Stored records:
***

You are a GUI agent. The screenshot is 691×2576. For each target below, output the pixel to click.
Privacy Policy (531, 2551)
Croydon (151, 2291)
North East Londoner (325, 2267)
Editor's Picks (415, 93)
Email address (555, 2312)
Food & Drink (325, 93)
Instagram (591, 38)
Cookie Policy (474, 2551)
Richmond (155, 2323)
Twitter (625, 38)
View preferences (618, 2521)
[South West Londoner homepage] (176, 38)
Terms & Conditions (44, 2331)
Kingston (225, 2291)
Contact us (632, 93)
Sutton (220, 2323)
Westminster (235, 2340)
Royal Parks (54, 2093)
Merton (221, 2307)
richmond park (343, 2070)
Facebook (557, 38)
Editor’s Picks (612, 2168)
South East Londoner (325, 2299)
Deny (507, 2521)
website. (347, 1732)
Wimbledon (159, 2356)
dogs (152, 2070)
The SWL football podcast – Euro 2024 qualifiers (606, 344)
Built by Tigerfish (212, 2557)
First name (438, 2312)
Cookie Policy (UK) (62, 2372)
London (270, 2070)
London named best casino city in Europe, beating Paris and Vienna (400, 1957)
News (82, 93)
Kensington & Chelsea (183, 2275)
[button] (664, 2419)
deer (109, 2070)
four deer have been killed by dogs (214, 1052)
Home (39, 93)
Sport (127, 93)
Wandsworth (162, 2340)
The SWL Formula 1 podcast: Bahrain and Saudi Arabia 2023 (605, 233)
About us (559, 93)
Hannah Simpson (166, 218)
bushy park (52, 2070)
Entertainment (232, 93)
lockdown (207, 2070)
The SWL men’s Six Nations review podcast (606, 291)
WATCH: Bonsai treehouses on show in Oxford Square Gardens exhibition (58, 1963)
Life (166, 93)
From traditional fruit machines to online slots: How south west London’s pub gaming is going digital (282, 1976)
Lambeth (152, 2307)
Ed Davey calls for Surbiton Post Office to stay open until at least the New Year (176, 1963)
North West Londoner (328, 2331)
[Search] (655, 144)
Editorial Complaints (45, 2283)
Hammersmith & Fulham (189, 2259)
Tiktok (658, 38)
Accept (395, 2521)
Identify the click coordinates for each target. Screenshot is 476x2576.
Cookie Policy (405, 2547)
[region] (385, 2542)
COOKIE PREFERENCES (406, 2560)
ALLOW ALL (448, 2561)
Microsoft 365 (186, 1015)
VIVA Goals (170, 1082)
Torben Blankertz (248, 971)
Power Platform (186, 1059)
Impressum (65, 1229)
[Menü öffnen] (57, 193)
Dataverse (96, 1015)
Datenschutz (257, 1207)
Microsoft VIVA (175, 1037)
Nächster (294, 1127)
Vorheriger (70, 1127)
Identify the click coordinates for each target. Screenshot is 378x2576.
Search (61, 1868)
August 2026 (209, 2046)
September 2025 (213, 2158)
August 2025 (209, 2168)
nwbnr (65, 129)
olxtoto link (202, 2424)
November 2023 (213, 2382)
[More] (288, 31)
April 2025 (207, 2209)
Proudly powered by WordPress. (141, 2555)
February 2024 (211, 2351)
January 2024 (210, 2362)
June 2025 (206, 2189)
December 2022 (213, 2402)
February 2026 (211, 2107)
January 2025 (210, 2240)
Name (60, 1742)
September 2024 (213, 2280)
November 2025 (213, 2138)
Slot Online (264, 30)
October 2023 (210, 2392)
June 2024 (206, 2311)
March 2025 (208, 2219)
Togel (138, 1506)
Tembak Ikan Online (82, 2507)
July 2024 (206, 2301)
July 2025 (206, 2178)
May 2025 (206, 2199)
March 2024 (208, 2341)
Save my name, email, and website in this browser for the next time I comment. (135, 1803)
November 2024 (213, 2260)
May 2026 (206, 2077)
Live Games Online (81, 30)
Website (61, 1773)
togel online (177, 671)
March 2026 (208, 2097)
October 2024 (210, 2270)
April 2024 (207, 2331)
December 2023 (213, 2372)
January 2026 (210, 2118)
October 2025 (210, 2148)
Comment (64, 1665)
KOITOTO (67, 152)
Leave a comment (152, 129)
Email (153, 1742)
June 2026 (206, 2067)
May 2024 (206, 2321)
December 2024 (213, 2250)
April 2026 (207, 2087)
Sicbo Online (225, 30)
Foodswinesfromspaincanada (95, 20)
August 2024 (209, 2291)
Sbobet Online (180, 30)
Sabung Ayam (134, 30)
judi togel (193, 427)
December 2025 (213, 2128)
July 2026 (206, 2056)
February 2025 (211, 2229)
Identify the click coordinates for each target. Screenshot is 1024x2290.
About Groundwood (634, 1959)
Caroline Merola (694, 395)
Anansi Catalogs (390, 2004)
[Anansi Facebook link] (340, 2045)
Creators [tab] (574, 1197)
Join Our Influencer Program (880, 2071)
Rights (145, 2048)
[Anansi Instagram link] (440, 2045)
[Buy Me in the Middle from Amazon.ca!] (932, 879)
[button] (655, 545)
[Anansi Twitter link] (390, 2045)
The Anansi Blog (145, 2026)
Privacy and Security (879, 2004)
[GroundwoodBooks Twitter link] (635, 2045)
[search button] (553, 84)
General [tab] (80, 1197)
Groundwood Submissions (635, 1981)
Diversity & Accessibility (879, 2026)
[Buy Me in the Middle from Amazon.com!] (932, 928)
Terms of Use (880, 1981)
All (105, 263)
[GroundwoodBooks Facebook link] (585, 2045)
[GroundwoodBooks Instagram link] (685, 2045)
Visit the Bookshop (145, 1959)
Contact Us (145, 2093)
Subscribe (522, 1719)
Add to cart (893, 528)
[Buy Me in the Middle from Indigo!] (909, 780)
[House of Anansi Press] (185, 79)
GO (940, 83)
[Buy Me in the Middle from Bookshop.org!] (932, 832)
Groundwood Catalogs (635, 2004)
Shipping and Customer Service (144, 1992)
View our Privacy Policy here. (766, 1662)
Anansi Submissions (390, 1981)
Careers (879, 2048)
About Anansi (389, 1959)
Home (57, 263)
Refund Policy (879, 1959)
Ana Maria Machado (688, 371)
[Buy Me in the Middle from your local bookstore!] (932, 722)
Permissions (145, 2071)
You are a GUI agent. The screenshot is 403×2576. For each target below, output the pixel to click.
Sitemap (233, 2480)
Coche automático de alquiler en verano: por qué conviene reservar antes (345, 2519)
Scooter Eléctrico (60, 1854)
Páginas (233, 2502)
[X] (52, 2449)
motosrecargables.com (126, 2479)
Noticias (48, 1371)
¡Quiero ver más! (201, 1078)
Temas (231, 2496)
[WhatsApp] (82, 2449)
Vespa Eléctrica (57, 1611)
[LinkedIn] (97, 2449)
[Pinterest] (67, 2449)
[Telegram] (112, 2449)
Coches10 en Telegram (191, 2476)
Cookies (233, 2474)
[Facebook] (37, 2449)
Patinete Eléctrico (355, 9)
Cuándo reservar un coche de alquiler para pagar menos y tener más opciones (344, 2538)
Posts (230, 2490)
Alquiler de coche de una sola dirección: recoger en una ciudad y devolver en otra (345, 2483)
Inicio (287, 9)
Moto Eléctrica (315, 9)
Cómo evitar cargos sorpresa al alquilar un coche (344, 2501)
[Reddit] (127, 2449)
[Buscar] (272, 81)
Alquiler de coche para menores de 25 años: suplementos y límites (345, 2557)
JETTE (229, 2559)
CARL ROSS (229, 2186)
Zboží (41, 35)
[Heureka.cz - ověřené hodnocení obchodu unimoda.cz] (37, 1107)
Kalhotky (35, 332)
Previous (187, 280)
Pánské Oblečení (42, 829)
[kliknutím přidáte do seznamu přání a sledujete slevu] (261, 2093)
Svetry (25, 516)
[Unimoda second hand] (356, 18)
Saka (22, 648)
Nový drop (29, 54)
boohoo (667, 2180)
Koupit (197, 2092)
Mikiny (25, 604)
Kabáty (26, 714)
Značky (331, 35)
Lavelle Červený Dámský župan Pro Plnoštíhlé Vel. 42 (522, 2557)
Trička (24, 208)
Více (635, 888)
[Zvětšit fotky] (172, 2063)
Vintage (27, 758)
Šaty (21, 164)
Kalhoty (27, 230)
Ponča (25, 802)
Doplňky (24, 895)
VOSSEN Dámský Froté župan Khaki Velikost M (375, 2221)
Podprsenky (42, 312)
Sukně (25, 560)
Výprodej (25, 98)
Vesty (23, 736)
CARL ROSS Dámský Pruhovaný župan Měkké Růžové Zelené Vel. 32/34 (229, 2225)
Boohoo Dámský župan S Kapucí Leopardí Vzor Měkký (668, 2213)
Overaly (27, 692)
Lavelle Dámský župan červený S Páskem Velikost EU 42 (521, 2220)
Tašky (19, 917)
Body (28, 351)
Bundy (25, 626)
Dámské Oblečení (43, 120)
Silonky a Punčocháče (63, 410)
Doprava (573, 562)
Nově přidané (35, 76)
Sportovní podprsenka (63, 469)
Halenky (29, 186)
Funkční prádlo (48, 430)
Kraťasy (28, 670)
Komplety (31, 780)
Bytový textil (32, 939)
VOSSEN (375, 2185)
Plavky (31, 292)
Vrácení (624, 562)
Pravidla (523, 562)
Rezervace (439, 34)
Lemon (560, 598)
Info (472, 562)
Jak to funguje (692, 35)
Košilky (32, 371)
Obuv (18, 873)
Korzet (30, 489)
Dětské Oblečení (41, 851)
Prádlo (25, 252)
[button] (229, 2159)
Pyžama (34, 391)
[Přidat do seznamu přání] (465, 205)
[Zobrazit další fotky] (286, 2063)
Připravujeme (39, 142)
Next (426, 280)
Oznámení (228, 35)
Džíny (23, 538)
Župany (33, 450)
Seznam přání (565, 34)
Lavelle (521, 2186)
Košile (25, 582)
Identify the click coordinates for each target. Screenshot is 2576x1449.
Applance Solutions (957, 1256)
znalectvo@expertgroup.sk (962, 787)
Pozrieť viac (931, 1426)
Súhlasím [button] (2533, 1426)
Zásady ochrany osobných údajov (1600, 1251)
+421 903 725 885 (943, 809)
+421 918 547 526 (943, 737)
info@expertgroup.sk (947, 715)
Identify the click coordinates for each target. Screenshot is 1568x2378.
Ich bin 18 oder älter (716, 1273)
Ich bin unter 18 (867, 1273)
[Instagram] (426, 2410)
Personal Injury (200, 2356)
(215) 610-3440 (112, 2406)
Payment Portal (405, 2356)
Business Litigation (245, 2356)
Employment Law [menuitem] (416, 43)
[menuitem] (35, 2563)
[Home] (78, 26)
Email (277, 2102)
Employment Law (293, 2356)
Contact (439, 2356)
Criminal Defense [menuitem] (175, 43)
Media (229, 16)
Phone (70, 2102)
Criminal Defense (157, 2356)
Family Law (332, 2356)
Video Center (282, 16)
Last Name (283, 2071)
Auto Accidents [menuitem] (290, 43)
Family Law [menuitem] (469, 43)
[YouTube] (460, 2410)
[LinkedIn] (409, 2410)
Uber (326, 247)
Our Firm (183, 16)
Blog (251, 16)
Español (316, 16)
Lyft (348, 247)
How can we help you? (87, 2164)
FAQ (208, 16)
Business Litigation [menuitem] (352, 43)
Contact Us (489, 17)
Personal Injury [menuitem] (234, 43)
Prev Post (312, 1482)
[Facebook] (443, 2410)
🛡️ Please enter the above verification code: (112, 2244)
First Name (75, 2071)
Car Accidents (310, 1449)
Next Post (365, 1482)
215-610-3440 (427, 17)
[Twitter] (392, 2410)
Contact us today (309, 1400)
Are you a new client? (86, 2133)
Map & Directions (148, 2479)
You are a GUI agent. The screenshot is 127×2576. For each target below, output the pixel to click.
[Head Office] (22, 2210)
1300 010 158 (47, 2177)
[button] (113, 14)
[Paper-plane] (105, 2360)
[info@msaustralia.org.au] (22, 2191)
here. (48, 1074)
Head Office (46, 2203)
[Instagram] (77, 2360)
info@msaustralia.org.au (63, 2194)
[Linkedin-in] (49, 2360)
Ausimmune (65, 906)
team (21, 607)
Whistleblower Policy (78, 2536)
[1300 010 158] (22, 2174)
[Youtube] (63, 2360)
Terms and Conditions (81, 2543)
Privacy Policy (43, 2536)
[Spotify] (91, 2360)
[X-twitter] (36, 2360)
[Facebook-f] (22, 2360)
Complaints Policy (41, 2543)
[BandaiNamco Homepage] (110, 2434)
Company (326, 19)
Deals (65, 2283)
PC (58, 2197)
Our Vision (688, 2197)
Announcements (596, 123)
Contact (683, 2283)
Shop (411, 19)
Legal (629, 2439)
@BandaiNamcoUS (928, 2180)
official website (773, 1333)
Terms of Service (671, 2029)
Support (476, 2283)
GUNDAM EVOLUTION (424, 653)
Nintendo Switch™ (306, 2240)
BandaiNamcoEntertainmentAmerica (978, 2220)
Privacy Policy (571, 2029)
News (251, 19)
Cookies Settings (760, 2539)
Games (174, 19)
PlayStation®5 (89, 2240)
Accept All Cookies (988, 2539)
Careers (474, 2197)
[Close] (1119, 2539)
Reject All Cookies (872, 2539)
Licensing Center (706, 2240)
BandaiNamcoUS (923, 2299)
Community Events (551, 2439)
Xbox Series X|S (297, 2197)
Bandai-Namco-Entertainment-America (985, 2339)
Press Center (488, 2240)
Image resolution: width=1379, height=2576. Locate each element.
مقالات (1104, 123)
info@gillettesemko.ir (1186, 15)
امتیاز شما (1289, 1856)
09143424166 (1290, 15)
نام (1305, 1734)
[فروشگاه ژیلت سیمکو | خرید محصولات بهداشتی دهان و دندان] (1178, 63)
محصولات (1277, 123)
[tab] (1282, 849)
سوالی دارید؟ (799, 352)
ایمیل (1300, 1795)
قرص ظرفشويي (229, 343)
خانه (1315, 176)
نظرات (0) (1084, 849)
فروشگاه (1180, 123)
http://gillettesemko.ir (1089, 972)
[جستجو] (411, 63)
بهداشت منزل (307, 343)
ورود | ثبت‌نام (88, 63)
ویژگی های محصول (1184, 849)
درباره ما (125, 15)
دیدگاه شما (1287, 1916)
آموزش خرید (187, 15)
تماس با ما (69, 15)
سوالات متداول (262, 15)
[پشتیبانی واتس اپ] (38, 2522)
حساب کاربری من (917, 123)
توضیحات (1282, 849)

***

> [HOW TO COMPLETE THIS TASK] When you reach the line with "Coche automático de" in the records above, start writing out lines exactly, and stop once the line with "Posts (230, 2490)" has been written; include nothing else.

> [ANSWER]
Coche automático de alquiler en verano: por qué conviene reservar antes (345, 2519)
Scooter Eléctrico (60, 1854)
Páginas (233, 2502)
[X] (52, 2449)
motosrecargables.com (126, 2479)
Noticias (48, 1371)
¡Quiero ver más! (201, 1078)
Temas (231, 2496)
[WhatsApp] (82, 2449)
Vespa Eléctrica (57, 1611)
[LinkedIn] (97, 2449)
[Pinterest] (67, 2449)
[Telegram] (112, 2449)
Coches10 en Telegram (191, 2476)
Cookies (233, 2474)
[Facebook] (37, 2449)
Patinete Eléctrico (355, 9)
Cuándo reservar un coche de alquiler para pagar menos y tener más opciones (344, 2538)
Posts (230, 2490)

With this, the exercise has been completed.